CONSIGNE A:
Dans le passage choisi, combien de billets la narratrice a-t-elle obtenus pour ses amis lors de la première représentation ?
CONSIGNE B:
Résumez le passage choisi en deux phrases.
CONSIGNE C:
Pour chacune des affirmations suivantes, dites par oui ou par non si elle concorde avec le passage choisi, en citant les mots décisifs du texte. (i) La première représentation eut lieu le 26 décembre. (ii) La narratrice a payé les journaux pour obtenir des articles. (iii) Le lever du rideau l’émut moins que le premier coup d’archet.

Mémoires artistiques de Mlle Péan de La Roche-Jagu, écrits par elle-même/Chapitre XVI

◄  XV.
XVII.  ►

CHAPITRE xvi.


Première représentation de Lully au Théâtre Montmartre

En attendant que mon opéra eût son tour pour être représenté au théâtre de Montmartre, je copiais toute la journée, sans bouger, ma partition, afin de gagner les 400 francs qu’on devait me donner à cet effet. — Mes répétitions commencèrent à Montmartre, et le 26 décembre, ma première représentation eut lieu. Mon émotion fut encore là bien grande ; je n’avais eu que quatre billets pour mes amis. Si le premier coup d’archet me fit une vive impression, lorsque l’on exécuta mon premier opéra ici, le lever du rideau m’en occasionna une bien plus forte. La Jeunesse de Lully réussit au delà de mes espérances ; les journaux sont là, qui en font foi ; car, étant privée de fortune, je n’aurais certes pu payer des articles, et j’en ai eu pourtant de bien encourageants. J’en conserve un doux souvenir de reconnaissance à MM. les journalistes. — Lorsque le rideau fut baissé, on demanda de tous côtés l’auteur, et le régisseur vint, au bruit de vifs applaudissements, me nommer. Si j’avais eu le bonheur d’avoir ce succès-là au théâtre de l’Opéra-Comique, je serais aujourd’hui dans une toute autre position que celle où je suis réduite par le mauvais vouloir des personnes qui sont à même de faire réussir et qui y mettent entrave.

ENREGISTREMENTS EXTRAITS:
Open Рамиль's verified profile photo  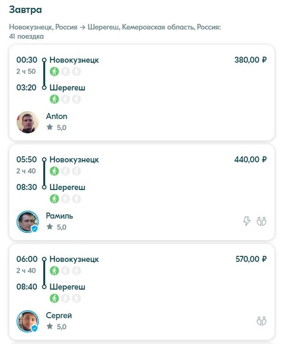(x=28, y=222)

==

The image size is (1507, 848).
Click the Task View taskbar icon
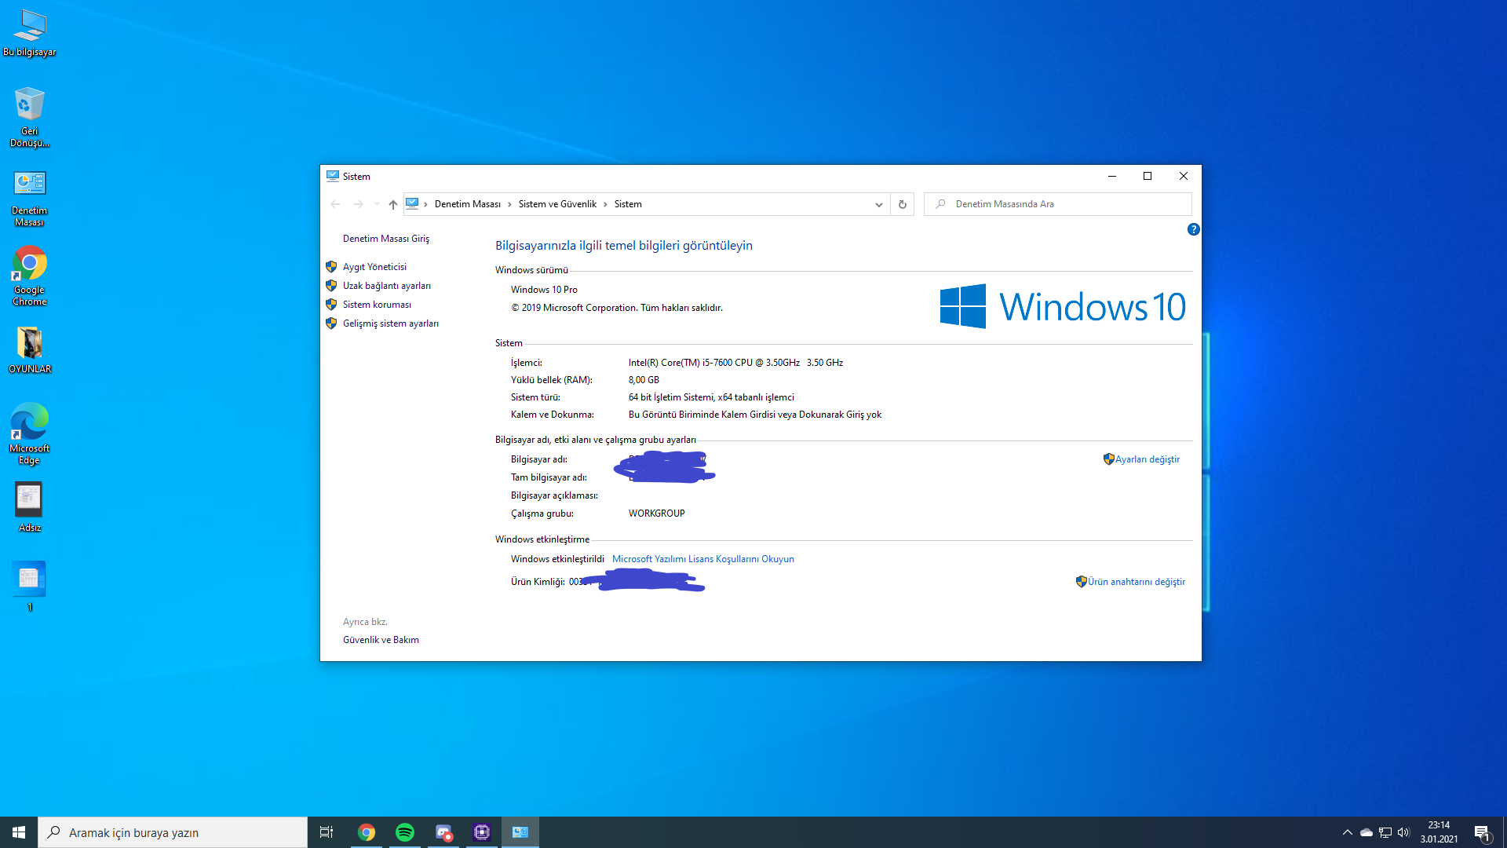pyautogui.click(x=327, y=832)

RÉPONSE RÉDIGÉE A:
Elle n’a obtenu que quatre billets.

RÉPONSE RÉDIGÉE B:
En attendant que son opéra soit joué au théâtre de Montmartre, la narratrice copie sa partition pour gagner 400 francs, puis la première représentation a lieu le 26 décembre. La Jeunesse de Lully réussit au-delà de ses espérances, reçoit des articles encourageants dans les journaux, et l’auteur est réclamé de tous côtés à la chute du rideau.

RÉPONSE RÉDIGÉE C:
(i) Oui : « le 26 décembre, ma première représentation eut lieu ».
(ii) Non : « étant privée de fortune, je n’aurais certes pu payer des articles ».
(iii) Non : « le lever du rideau m’en occasionna une bien plus forte ».